To celebrate Children’s Book Day coming up on April 2nd , we are sharing our favourite children’s books through a small series, told in parts. These are books that may be from our own childhoods, our kid’s childhoods or more recent publications, and some may still be in print and even in our libraries! Some may be more recent publications that have become classics as well. Either way, enjoy taking this trip down memory lane and please do share with us your favourites on our Facebook page.

In compiling my own list, I found that books I was recalling had a memory attached to them.
Do you have a treasured memory of a children’s book from your childhood? Did you have an olfactory recollection of a book read to you as a child?

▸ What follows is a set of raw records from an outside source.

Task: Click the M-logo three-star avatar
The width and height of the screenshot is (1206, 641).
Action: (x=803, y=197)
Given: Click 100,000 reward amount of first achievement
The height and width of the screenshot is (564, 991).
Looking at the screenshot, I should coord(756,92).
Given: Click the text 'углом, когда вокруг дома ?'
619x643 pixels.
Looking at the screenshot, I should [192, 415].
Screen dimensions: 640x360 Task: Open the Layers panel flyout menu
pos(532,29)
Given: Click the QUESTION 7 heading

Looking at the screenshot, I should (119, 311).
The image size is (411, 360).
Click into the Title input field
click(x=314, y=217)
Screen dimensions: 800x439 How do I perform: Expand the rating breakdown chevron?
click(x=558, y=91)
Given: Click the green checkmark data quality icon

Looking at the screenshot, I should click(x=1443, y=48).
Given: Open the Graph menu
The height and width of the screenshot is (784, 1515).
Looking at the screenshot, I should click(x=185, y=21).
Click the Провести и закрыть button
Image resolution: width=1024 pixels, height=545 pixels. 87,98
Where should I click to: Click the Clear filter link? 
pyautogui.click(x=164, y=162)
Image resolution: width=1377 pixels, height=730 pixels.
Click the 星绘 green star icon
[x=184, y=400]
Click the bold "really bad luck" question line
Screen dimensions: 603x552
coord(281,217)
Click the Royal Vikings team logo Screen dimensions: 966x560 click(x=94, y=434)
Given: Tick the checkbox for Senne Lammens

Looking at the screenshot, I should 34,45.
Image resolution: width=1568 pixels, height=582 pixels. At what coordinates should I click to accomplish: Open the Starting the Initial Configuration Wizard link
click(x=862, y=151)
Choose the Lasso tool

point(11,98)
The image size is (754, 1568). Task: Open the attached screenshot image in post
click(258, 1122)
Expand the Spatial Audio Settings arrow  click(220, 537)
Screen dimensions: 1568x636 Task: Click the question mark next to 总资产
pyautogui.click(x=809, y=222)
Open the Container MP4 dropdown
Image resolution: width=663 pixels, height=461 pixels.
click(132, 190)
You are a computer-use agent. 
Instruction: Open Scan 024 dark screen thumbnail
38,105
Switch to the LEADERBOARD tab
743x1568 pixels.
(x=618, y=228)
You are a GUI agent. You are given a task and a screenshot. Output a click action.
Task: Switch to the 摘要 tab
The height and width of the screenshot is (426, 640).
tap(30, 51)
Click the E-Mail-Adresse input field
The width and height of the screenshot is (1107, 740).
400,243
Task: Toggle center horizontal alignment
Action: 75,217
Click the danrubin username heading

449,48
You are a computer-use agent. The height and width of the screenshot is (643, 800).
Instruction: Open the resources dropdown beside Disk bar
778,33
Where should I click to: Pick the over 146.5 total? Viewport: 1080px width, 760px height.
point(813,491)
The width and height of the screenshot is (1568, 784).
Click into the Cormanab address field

Here the library staff of Hastings District Libraries share recollections of some of their favourite children’s picture books:
A Summery Saturday Morning by Margaret Mahy (originally published 1998). Albany says, “I still recall my parents reading this to me. My parents still recall my delight at the mud being described as ‘guggliwugs’. A Kiwi classic.” 

Madeline by Ludwig Bemelmans (originally published 1939). 
Albany says, “The book that made me hyper-aware of my appendix, and also of my desire to visit Paris. I had the book, I had the DVD, I had the doll, I had the French lessons. Merci, Ludwig.”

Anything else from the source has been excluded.